Change Over Time Updated

Front Cover
Marie Clay Literacy Trust, 2015 - Education - 328 pages

Change Over Time in Children's Literacy Development presents a comprehensive account of young literacy learners constructing networks of interacting systems for processing information, an account extending from the time of the children's first engagement with reading and writing tasks to their development of a self-extending system of literacy expertise.

To show how children's initially simple sets of responses become controlled, accurate, and coordinated, Marie Clay has drawn on research evidence and theoretical constructs from developmental psychology, neuropsychology, information processing theory, and linguistics.

This book is a theoretically rich, informative, and compellingly readable account of children's literacy learning with wide professional relevance.

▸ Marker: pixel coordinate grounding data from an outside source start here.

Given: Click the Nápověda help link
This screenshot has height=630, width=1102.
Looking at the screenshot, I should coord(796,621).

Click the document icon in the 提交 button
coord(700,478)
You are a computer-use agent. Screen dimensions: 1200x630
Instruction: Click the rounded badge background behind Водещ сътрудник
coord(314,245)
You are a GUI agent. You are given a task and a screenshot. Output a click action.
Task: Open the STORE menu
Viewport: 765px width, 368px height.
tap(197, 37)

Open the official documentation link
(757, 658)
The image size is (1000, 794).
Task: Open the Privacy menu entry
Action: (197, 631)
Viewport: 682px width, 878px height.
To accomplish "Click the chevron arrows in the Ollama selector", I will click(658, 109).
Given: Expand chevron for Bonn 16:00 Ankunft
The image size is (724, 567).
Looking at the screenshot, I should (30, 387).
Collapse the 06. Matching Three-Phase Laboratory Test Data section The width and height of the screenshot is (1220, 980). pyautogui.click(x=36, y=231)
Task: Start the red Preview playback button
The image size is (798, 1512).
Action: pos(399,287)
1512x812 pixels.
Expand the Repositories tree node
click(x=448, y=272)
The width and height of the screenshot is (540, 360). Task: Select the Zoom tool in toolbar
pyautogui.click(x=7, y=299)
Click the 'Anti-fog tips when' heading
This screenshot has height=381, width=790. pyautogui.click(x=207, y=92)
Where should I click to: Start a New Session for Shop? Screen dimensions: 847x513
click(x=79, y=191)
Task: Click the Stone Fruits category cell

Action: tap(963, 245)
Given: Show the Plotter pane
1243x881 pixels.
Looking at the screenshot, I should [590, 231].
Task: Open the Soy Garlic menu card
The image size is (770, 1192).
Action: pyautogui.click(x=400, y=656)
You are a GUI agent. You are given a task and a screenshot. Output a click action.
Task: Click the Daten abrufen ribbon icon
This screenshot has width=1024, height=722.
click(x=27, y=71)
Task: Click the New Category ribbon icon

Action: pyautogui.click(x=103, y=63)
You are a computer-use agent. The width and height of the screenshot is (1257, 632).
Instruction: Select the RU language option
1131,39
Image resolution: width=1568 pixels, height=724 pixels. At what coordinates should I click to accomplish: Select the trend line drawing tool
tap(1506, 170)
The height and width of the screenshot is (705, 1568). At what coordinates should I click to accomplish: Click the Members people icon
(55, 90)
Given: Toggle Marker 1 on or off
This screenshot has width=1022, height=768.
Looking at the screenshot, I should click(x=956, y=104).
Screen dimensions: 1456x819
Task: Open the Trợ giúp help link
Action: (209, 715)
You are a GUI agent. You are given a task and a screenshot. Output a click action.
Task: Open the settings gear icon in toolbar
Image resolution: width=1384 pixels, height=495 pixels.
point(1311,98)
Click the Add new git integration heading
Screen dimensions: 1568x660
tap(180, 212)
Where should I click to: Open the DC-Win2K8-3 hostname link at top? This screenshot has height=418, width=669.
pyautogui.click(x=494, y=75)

Teachers, educators of teachers, researchers, and students will return to it often to advance their understandings and guide their work with young literacy learners.

Marie Clay presents her theoretical perspectives on learning, intervention, and the prevention of literacy difficulties with reference to:

  • detailed observational studies of young children learning to read and write
  • theoretical models of literacy processing
  • understandings from neurological sciences
  • her thirty years of experience with the successful literacy intervention Reading Recovery.

She directs particular attention to the often neglected topics of children's writing, visual learning, and self-correction and also alerts readers to the limitations of current explanations and poses provocative hypotheses for ongoing exploration.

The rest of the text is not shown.